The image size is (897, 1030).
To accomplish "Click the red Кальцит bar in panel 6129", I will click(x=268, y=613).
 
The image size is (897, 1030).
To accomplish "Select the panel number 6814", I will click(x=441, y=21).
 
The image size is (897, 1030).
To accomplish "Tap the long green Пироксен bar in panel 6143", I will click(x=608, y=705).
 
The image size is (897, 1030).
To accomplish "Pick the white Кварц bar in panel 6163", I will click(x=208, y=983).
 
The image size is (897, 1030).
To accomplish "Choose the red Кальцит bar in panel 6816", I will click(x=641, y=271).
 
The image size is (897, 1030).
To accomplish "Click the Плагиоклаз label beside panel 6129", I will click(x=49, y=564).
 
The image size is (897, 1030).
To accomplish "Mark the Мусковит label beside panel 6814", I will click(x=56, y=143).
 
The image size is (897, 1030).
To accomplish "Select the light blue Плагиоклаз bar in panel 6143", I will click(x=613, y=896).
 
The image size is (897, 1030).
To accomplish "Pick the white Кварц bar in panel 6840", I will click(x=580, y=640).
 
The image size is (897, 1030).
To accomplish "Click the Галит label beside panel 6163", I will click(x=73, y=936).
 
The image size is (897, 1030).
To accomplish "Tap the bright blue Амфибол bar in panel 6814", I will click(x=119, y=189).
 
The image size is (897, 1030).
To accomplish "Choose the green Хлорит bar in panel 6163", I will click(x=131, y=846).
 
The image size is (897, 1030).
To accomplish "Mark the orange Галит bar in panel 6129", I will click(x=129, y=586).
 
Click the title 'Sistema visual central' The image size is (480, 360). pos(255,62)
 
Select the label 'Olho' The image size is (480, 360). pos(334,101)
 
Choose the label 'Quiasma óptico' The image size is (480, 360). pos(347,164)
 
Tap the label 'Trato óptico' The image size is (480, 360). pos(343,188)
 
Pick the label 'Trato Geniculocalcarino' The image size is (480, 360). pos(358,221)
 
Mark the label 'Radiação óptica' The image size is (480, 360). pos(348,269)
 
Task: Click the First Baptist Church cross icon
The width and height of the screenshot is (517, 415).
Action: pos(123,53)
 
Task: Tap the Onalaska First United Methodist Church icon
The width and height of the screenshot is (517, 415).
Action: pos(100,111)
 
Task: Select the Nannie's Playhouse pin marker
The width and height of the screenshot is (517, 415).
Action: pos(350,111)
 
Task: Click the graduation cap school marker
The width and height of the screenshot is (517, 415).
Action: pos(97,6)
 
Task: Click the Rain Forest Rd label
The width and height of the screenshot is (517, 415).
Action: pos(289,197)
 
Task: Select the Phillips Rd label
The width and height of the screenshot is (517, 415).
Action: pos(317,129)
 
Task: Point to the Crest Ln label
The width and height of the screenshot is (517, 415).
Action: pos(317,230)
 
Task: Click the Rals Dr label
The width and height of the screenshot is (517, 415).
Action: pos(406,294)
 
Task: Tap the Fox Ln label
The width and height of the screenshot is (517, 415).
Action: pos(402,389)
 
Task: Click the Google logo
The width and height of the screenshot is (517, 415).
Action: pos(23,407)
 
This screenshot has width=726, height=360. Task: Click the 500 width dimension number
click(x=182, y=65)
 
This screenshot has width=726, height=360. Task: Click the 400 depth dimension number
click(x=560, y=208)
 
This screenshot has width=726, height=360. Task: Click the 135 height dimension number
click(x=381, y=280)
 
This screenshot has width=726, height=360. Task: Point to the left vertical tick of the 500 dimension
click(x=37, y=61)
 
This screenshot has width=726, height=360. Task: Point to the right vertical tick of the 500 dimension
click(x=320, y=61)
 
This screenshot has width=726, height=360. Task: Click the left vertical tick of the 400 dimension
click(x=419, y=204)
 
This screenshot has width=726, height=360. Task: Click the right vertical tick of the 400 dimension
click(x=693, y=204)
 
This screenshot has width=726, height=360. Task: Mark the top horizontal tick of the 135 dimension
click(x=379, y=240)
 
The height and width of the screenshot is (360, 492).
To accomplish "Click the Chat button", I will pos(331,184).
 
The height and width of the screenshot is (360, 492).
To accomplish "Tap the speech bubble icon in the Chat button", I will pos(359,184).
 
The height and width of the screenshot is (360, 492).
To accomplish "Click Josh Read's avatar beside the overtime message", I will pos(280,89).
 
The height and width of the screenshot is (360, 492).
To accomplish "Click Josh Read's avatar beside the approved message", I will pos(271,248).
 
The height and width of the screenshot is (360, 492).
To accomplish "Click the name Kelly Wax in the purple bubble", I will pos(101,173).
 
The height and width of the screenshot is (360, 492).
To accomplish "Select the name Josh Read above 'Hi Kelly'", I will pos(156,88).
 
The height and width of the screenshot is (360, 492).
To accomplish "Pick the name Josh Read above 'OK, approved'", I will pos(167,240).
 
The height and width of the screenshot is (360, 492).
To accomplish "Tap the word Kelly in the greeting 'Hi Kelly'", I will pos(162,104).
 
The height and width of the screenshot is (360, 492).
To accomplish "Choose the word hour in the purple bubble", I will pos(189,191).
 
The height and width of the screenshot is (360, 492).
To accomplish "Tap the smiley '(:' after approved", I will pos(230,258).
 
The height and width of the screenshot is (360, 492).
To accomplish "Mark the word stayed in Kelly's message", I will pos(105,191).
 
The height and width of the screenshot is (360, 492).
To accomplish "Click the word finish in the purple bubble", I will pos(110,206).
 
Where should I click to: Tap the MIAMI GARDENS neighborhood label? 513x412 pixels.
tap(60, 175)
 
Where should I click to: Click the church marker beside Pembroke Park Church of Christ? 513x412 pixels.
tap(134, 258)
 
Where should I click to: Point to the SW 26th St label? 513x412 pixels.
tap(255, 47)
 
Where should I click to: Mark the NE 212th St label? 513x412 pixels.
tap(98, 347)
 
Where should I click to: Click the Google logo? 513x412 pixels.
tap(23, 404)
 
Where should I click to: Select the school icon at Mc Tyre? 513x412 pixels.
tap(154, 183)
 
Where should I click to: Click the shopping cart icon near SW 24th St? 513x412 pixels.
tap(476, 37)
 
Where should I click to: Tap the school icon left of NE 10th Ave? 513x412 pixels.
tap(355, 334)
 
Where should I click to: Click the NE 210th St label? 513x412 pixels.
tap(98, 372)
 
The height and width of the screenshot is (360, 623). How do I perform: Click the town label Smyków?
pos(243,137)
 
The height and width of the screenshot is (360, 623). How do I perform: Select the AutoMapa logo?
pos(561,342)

- - -

WHAT YOU ARE ASKED TO DO >> Extract every line of the data above that contains the string "Read", matching case exactly.

RESULT BELOW >>
To accomplish "Click Josh Read's avatar beside the overtime message", I will pos(280,89).
To accomplish "Click Josh Read's avatar beside the approved message", I will pos(271,248).
To accomplish "Select the name Josh Read above 'Hi Kelly'", I will pos(156,88).
To accomplish "Pick the name Josh Read above 'OK, approved'", I will pos(167,240).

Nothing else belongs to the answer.